Texto de estudo →
__________________________________________________

Moraes não ouve testemunhas indicadas por réus e é alvo de críticas por cerceamento
Ausência de intimação de testemunhas pela defesa preocupa juristas e pode ser explorada em futuras contestações processuais
O ministro Alexandre de Moraes, do Supremo Tribunal Federal (STF), tem adotado como procedimento nos processos relacionados aos atos de 8 de janeiro a intimação apenas das testemunhas de acusação, cabendo às defesas a responsabilidade de apresentar seus próprios depoentes diretamente nas audiências.
A medida, já aplicada em diferentes ações penais, tem gerado preocupação entre advogados de investigados pela Procuradoria-Geral da República (PGR) por suposta participação em tentativa de golpe de Estado após a eleição presidencial de 2022.
Na última sexta-feira (11), a Primeira Turma do STF publicou o acórdão que formaliza o recebimento da denúncia apresentada pela PGR contra o ex-presidente Jair Bolsonaro (PL) e outros sete acusados, entre eles militares e ex-assessores próximos ao então chefe do Executivo. Com isso, foi oficialmente aberta a ação penal contra o que a PGR chama de “núcleo central da trama golpista”.

__________________________________________________

Dados apresentados →
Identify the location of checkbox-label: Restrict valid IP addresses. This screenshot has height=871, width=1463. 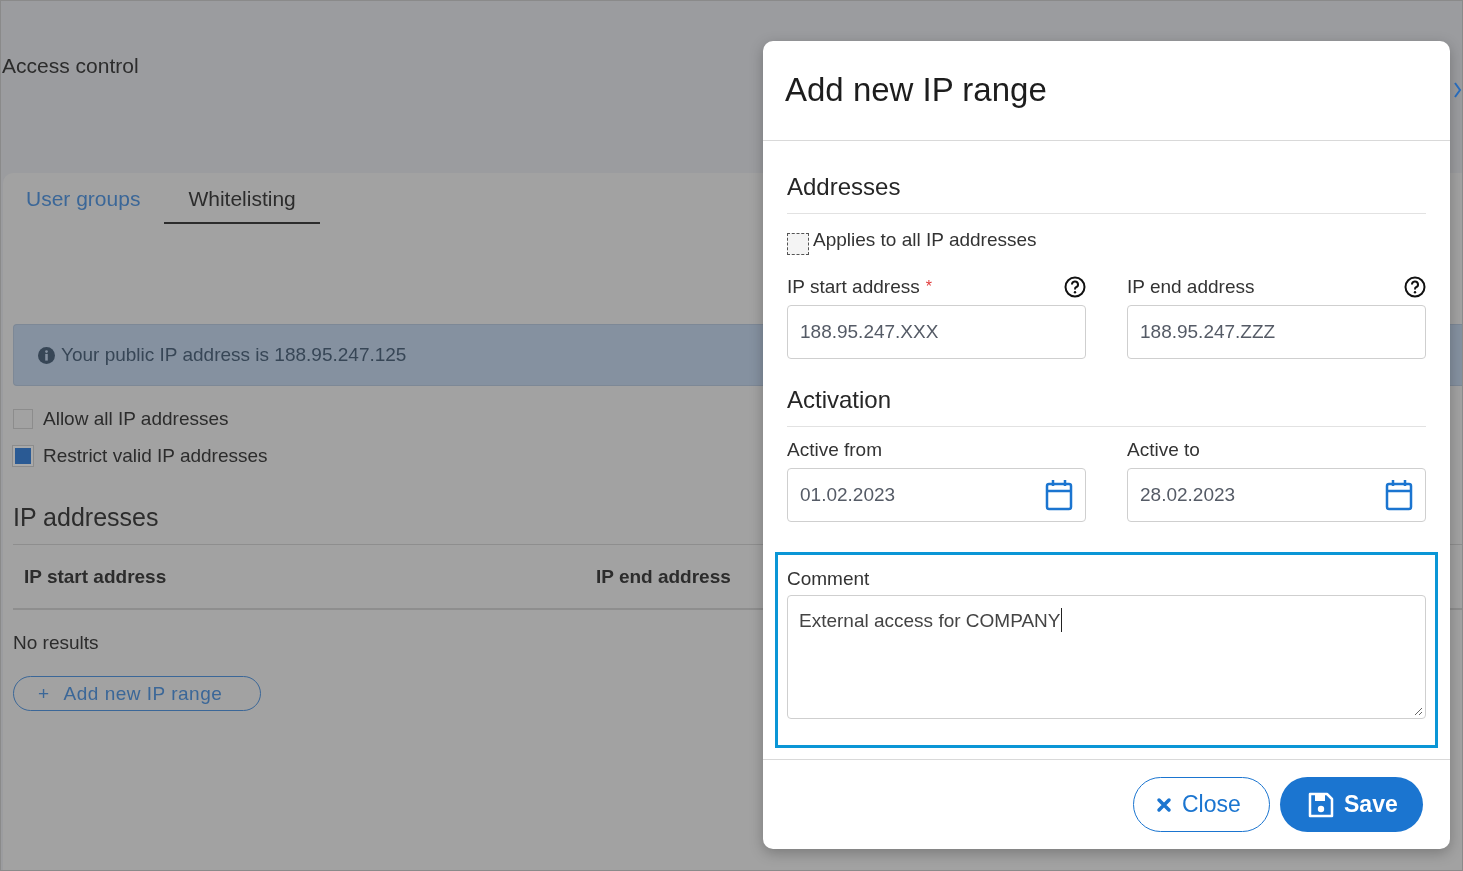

__________________________________________________

Enunciado → Transcreva do texto de estudo, sem qualquer alteração, o trecho que começa em "Moraes não ouve" e termina em "diretamente nas audiências.".

Resolução →
Moraes não ouve testemunhas indicadas por réus e é alvo de críticas por cerceamento
Ausência de intimação de testemunhas pela defesa preocupa juristas e pode ser explorada em futuras contestações processuais
O ministro Alexandre de Moraes, do Supremo Tribunal Federal (STF), tem adotado como procedimento nos processos relacionados aos atos de 8 de janeiro a intimação apenas das testemunhas de acusação, cabendo às defesas a responsabilidade de apresentar seus próprios depoentes diretamente nas audiências.